Supplied passage

START

BGP LLGR: robust and reactive BGP sessions
Vincent Bernat
On a BGP-routed network with multiple redundant paths, we seek to achieve two goals concerning reliability:
-
A failure on a path should quickly bring down the related BGP sessions. A common expectation is to recover in less than a second by diverting the traffic to the remaining paths.
-
As long as a path is operational, the related BGP sessions should stay up, even under duress.
Detecting failures fast: BFD#
To quickly detect a failure, BGP can be associated with BFD, a protocol to detect faults in bidirectional paths,1 defined in RFC 5880 and RFC 5882. BFD can use very low timers, like 100 ms.
However, when BFD runs in a process on top of a generic kernel,2 notably when running BGP on the host, it is not unexpected to loose a few BFD packets on adverse conditions: the daemon handling the BFD sessions may not get enough CPU to answer in a timely manner. In this scenario, it is not unlikely for all the BGP sessions to go down at the same time, creating an outage, as depicted in the last case in the diagram below.
So far, we have two contradicting roads:
- lower the BFD timers to quickly detect a failure along the path; or
- raise the BFD timers to ensure BGP sessions remain operational.

END

Data
START

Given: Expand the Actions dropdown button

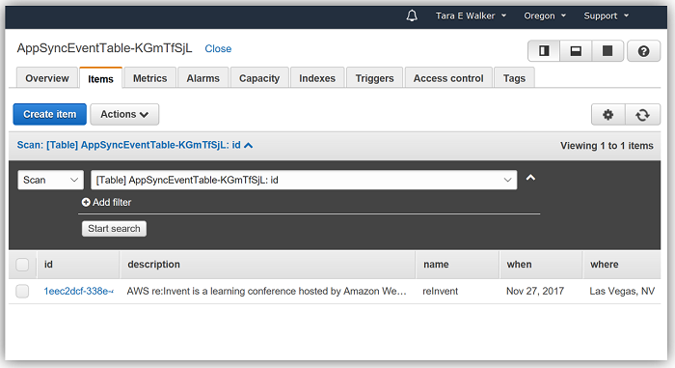Looking at the screenshot, I should click(124, 114).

END

What you are asked to do
From the text on BGP sessions, retype the passage starting at "So far, we have" and ending at "sessions remain operational.".

Final result
So far, we have two contradicting roads:
- lower the BFD timers to quickly detect a failure along the path; or
- raise the BFD timers to ensure BGP sessions remain operational.